• **Prompt**: Every line from the one containing "This screenshot has" to the end of the records below should be returned exactly; pictures are to be dropped.

• **Records**:

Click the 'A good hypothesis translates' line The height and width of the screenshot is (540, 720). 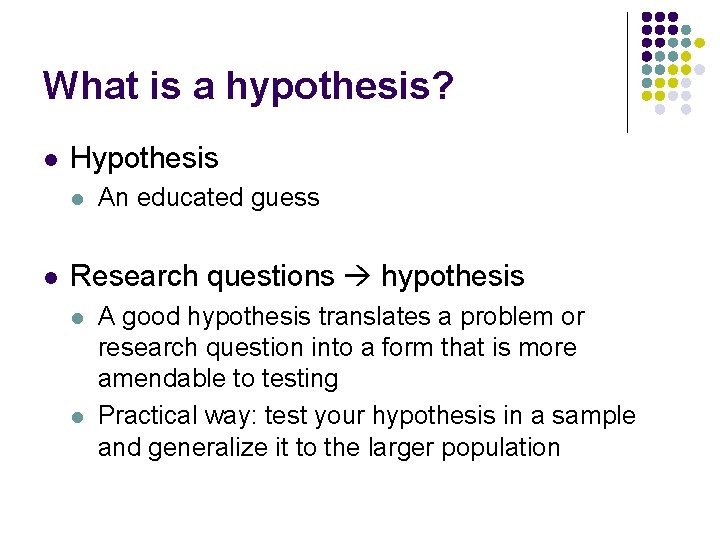pos(341,317)
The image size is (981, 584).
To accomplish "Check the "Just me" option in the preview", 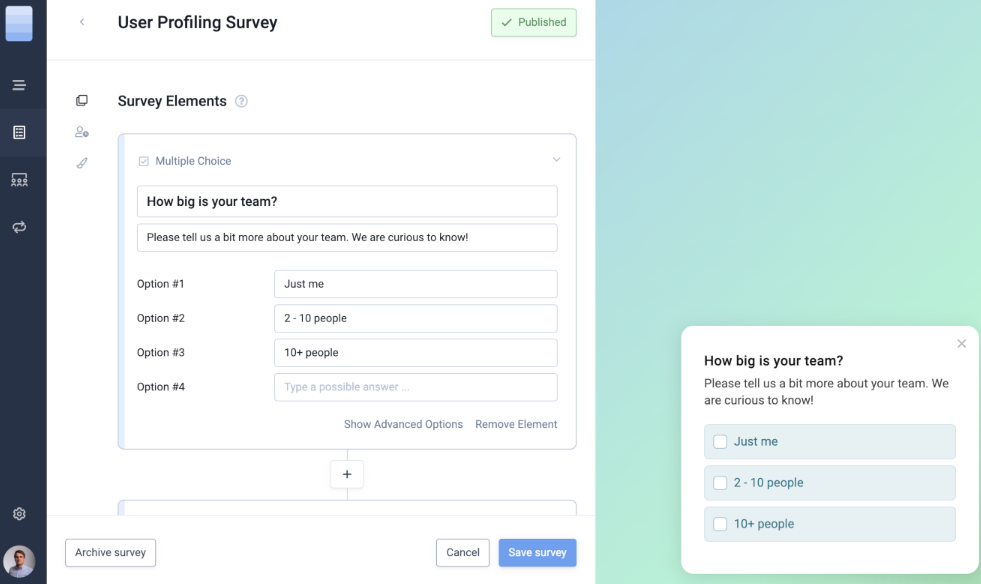I will coord(720,441).
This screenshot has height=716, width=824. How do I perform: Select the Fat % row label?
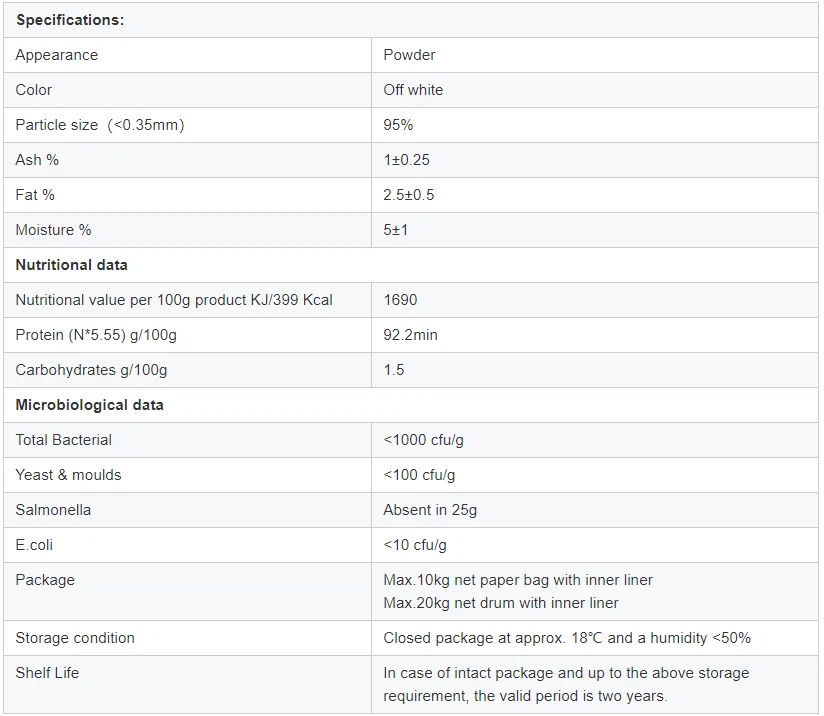(x=35, y=195)
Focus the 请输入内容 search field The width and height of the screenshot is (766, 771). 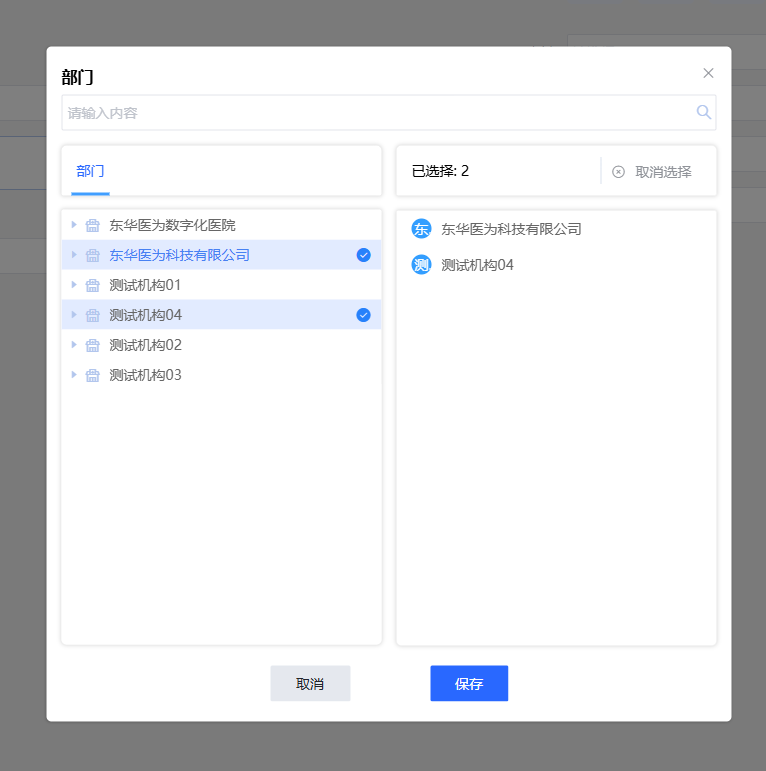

• **Exercise result**:
This screenshot has height=716, width=824. How do I perform: Select the Fat % row label?
(x=35, y=195)
Focus the 请输入内容 search field The width and height of the screenshot is (766, 771). 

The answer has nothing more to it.